Poly bloke from Melbourne, Australia here.
As others have pointed out, the above article is hardly applicable only to poly; I have suggested similar courses of action to mono and poly friends alike, and it’s good advice.
Years ago I came up with an analogy that has never lost its potency for me:
Bad love (or any unhealthy situation, really) is like a big splinter deep in your flesh. Digging it out is going to hurt like a bastard, so maybe you say “I’ll do it later – not ready right now…” You leave it there, though, it will get infected, and the longer you leave it the worse it will get, and the more it’s going to hurt. Eventually you’re going to have to dig it out, like it or not, and it is up to you how much it will hurt and how badly it will scar.

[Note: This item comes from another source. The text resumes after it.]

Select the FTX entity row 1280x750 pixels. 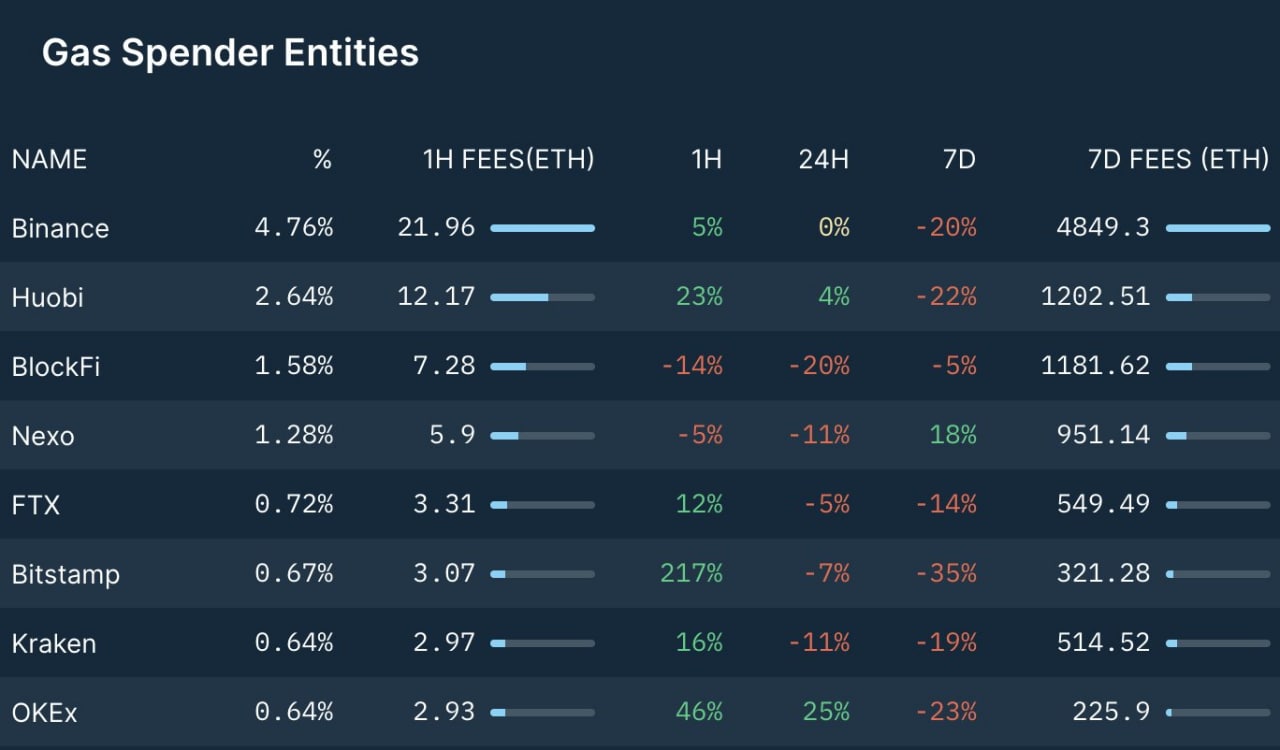(36, 505)
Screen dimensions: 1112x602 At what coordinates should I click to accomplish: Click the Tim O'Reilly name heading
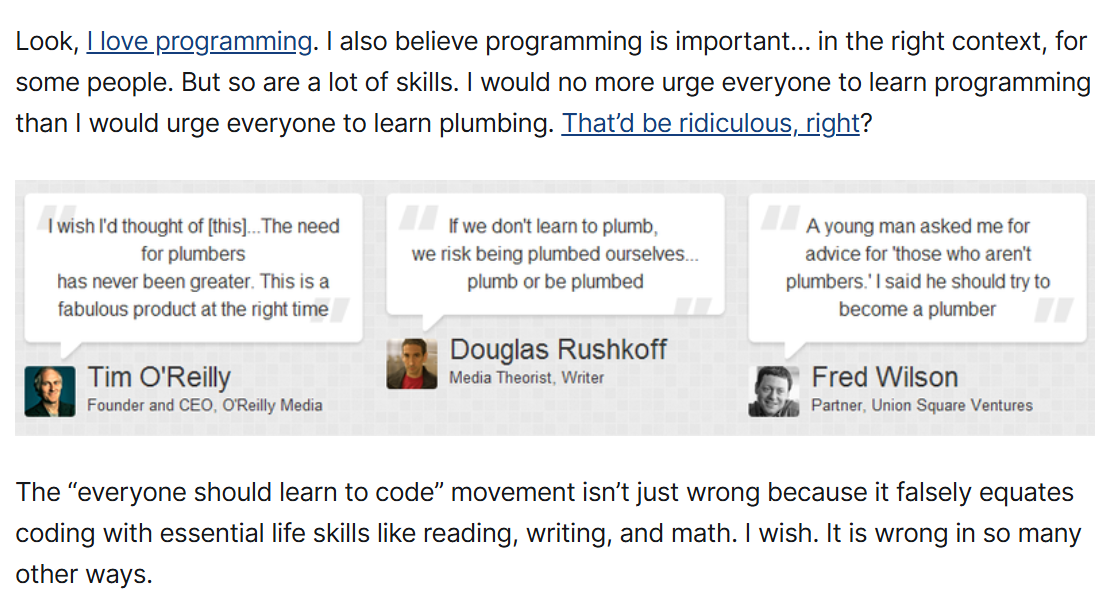159,377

It’s also important to say that sometimes Partner B “supports” Partner A through a trying time. Offering sympathy, etc. That’s all well and good, but if Partner A doesn’t learn to stand on their own two feet, it can quickly lead to a very emotionally draining relationship for both. Sometimes the only way to make Partner A understand what is really going on is to let go, walk away, and hope they find their own feet. If they do, they will come back, but you can’t let them know you want them to do that, or else it won’t work. I suppose what I’m saying is that you can kick them to change, but sometimes they need to kick themselves. The difficulty is knowing when that is appropriate.
Sometimes a good way to tell when it is appropriate is to count the number of times a weapon is brought into the relationship. Weapons can take many forms, stick, shoe, etc. but also intangible weapons can hurt just as much and cause people to panic. If you threaten to leave, then you’re effectively using their attachment/love for you as a weapon against them. IMHO, a relationship should not ever be used as a weapon.

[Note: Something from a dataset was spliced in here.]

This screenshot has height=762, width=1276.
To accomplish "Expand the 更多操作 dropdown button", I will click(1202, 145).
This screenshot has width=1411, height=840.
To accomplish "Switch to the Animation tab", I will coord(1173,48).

If you regularly bring weapons into the relationship, it becomes much harder to tell when you are serious. If you are going to leave, leave! If there are conditions on you staying, state them. Give them a timeline, a means for judging their progress, etc. Anything else is just slavery.
Hugs people.
I am so glad to see this healthy dialog! I had stopped reading posts on poly sites because there was so many doormat scenarios, so many folks describing domestic scenes that could not be more UNhealthy. I was getting downright depressed, especially because my own errors were being reflected in the commentary. Thank you, Rain Hannah, and all other “posters” for giving me fuel to shake off my own self-flagellation and move onward toward a stronger, healthier, happier life.
I totally agree with you. My only difference in thought is that you typically have a choice in ALL aspects of life, not just relationships. Life is full of dychotomies. Great read. Thanks for giving me something to think about.

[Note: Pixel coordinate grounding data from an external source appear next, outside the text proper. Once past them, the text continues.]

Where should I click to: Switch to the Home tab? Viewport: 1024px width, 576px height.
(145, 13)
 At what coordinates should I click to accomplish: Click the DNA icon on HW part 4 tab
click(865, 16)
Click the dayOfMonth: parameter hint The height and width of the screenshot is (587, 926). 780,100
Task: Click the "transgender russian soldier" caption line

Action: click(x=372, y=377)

I agree with all of this, except where it says that she lives with too many cats.
No such thing.
So there.
*grins* Guest writers write their own bios.
You know this seems to apply to jobs too. I would say my supervisor thinks she’s been a brave little toaster for years. I think she’s finally figured out she won’t be rewarded, but man 10+ years is too long to stay in a job that doesn’t appreciate your vision of your position.
This is a really lleovy answer plainspoken and compassionate.And, yes I’ve been in her position (as a by-preference-polyfidelitous person who likes a lot of communication in a relationship with a free-love I-want-to-do-whatever-I-want-without-checking-in person, I was *miserable*), and it really does suck.It sounds like they’re better off apart, barring a miraculous change in relationship/communication style from both of them, and I don’t see that happening. Wishing the OP well in her journey of self-care.
Yup, there’s a name for B. Nice Guy Syndrome. (it of course applies to women, too). “If I am a brave little toaster and do X, they will do Y for me.” Lemme put it into poly phraseology: More likely than not, you never negotiated Y with your partner, you just assumed it. How’s that working for you?